Things at OpenAI seem much more tumultuous, as the threat of either a mass employee resignation or a total overhaul of the board—or both—looms. The company also faces the possibility of mass defections to Microsoft. In the meantime, Shear announced plans to investigate the circumstances of Altman’s firing.
And it will have to contend with disgruntled investors upset that OpenAI’s key man has departed for a rival that also happens to be one of tech’s biggest firms. If OpenAI ends up losing its lead in the AI race to Microsoft, then its investors may watch the value of their investments be wiped out. (And of course, Microsoft is one of these investors.)
As for Altman, free from the shackles of OpenAI’s unusual corporate structure as a for-profit subsidiary of a non-profit, he can pursue any and all paths to advance AI. Some have wondered, however, whether the longtime startup exec will find the rigidity of a corporate behemoth like Microsoft constricting. Meanwhile, sources told The Verge that Altman may still be angling for a return to OpenAI.
What does this mean for the future of AI?

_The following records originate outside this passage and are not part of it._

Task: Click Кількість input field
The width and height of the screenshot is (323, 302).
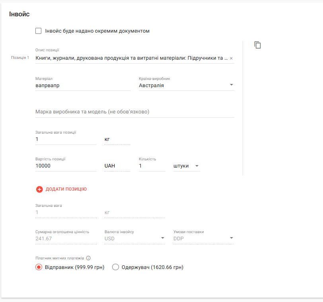Action: coord(152,166)
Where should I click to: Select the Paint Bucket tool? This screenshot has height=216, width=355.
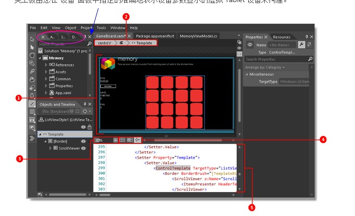click(32, 79)
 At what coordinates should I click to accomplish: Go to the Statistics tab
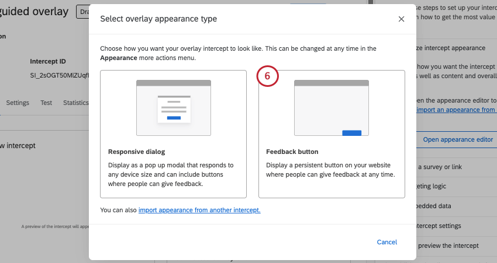point(75,103)

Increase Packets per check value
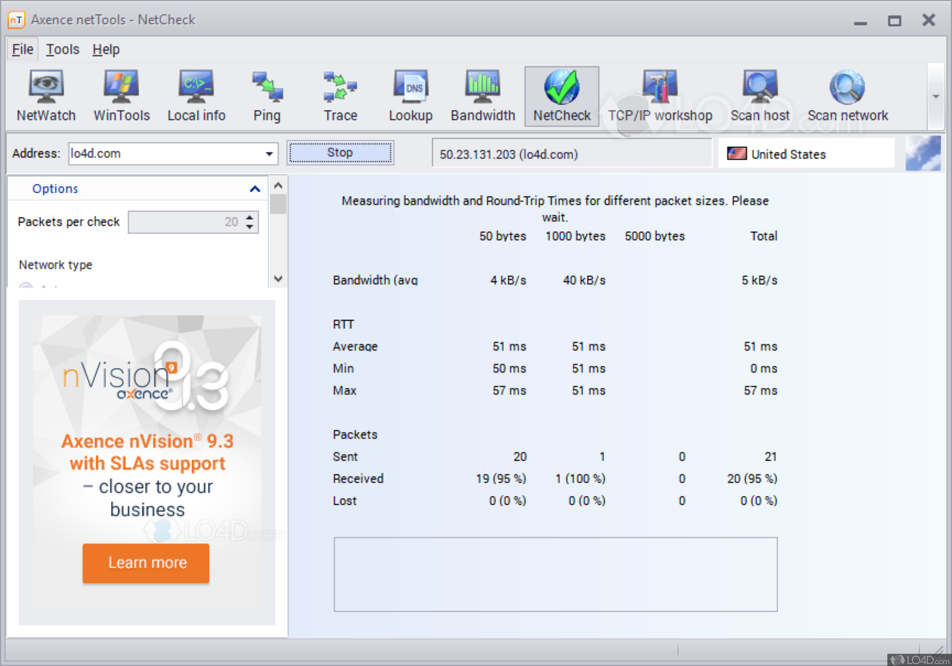pyautogui.click(x=250, y=217)
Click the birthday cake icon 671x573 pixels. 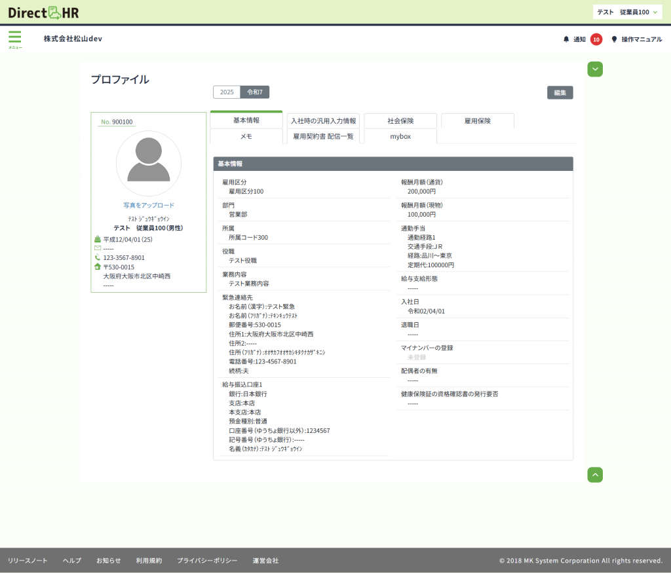pyautogui.click(x=98, y=239)
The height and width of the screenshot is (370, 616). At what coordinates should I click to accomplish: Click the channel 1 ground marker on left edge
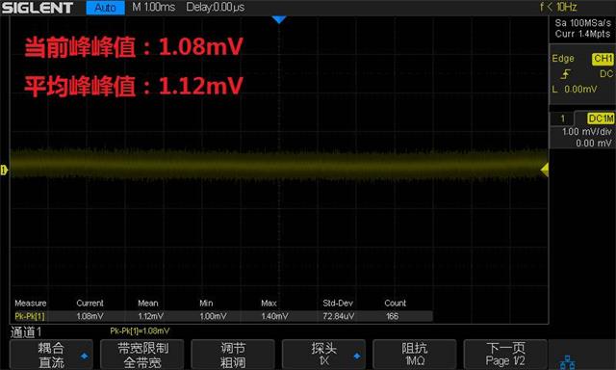point(4,170)
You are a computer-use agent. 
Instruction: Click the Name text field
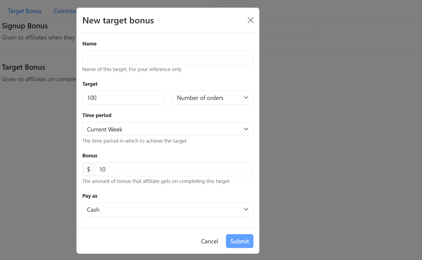[168, 57]

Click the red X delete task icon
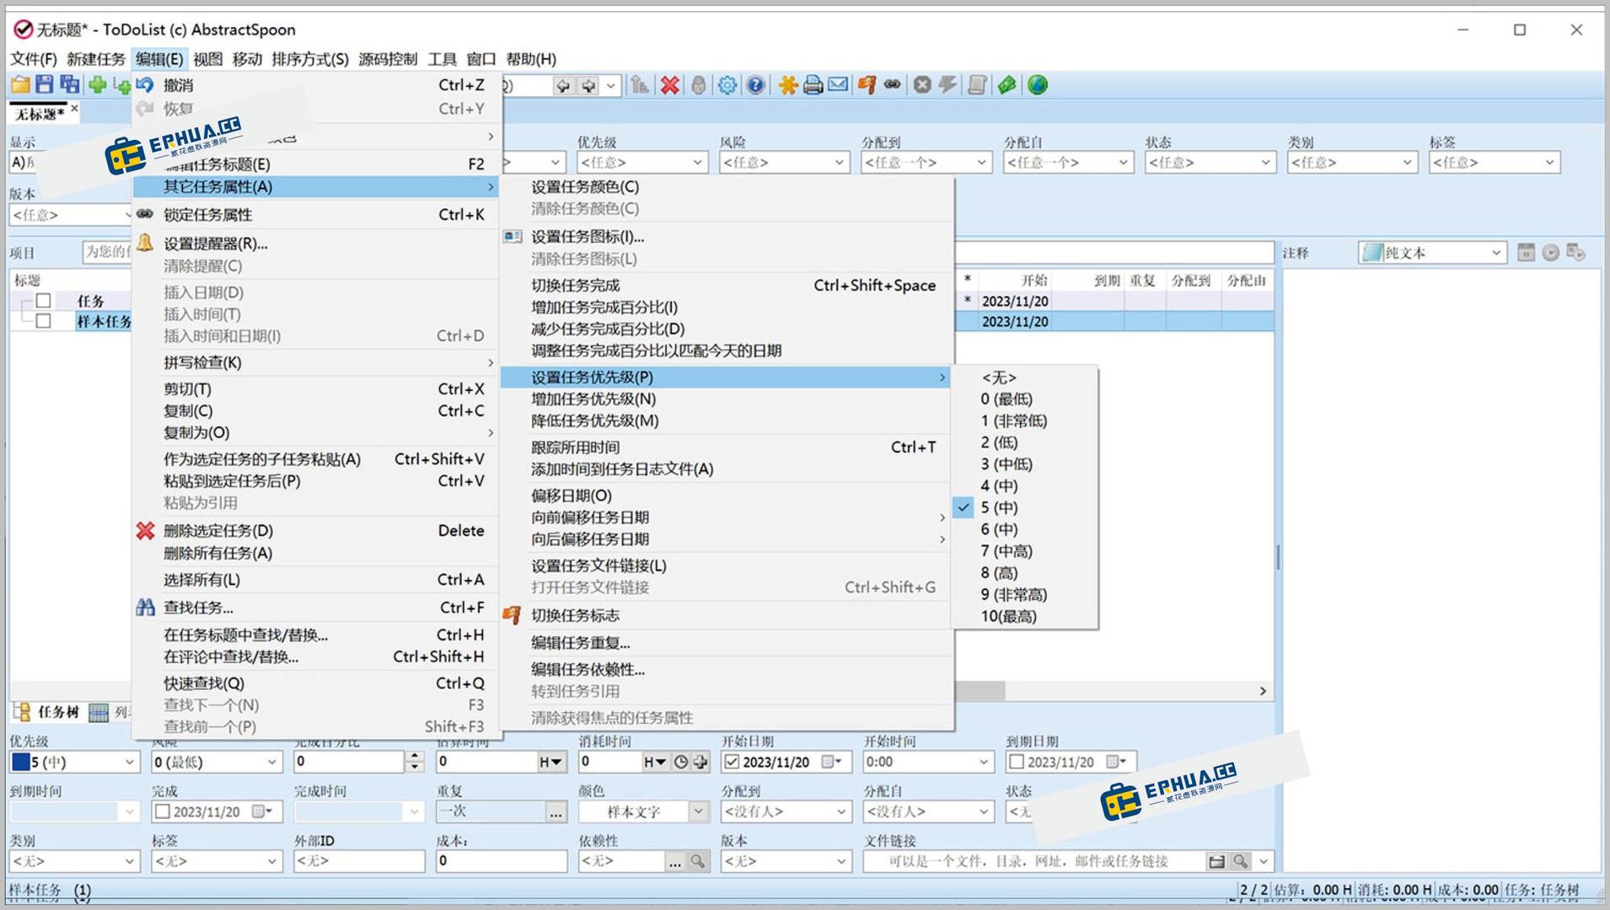click(669, 84)

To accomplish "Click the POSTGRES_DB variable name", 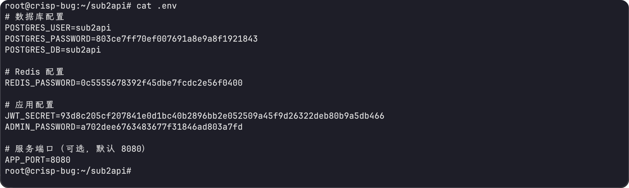I will point(32,50).
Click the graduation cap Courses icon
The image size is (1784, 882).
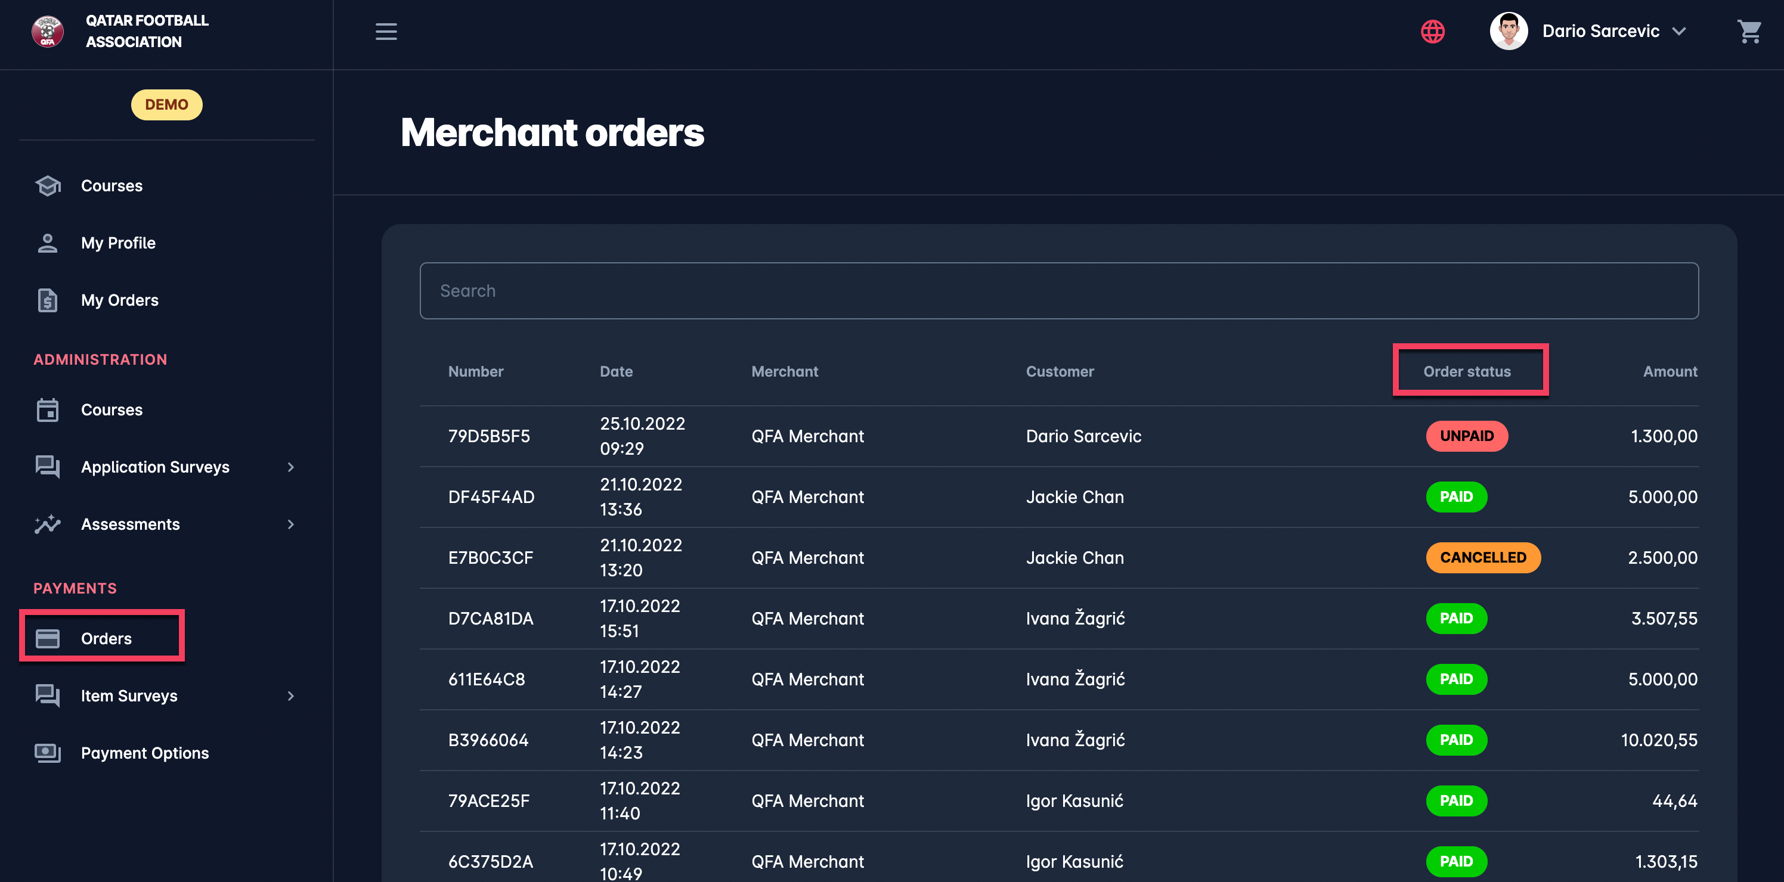(x=48, y=186)
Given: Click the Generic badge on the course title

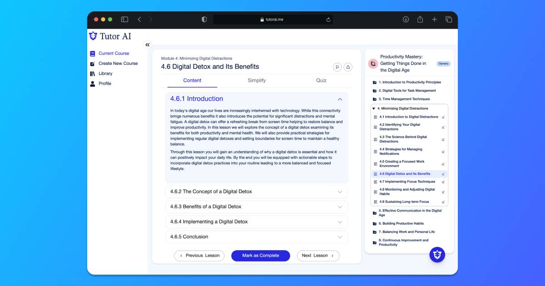Looking at the screenshot, I should (x=443, y=64).

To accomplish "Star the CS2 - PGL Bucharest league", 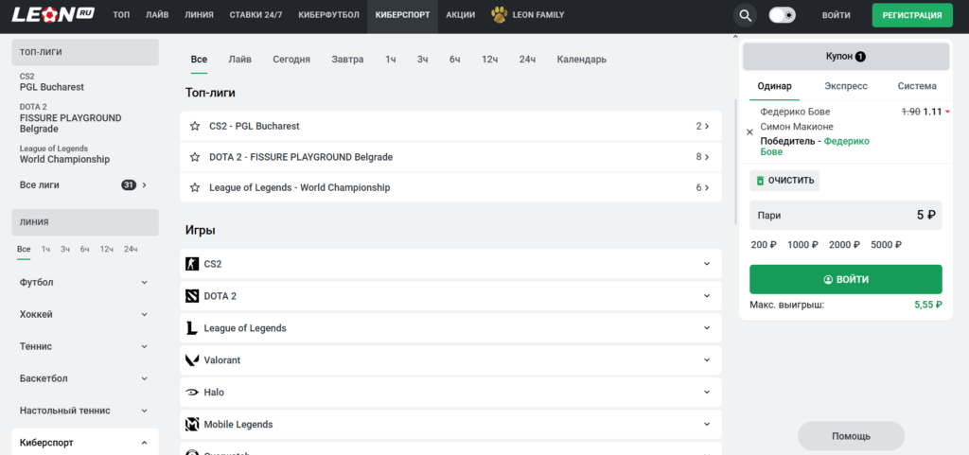I will coord(195,126).
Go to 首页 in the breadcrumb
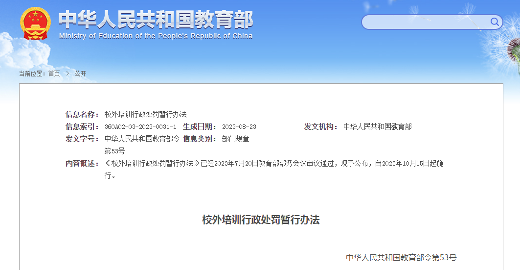Screen dimensions: 520x270 [x=54, y=74]
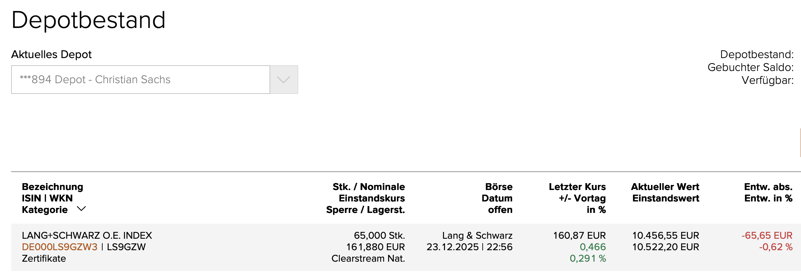This screenshot has height=276, width=801.
Task: Click the '***894 Depot - Christian Sachs' field
Action: point(140,80)
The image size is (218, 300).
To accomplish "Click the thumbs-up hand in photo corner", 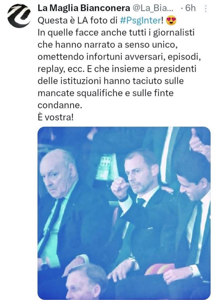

Regardless of the various corporate machinations that occur, the weekend’s events illustrate the high-stakes consequences of artificial intelligence research.
This is not your standard tech company personnel drama: Unlike dating, ride sharing, or food delivery apps, AI’s future is tied to the future of our species, as the author Yuval Noah Harari has written. “Potentially we are talking about the end of human history,” Harari has warned, “the end of the period dominated by human beings.”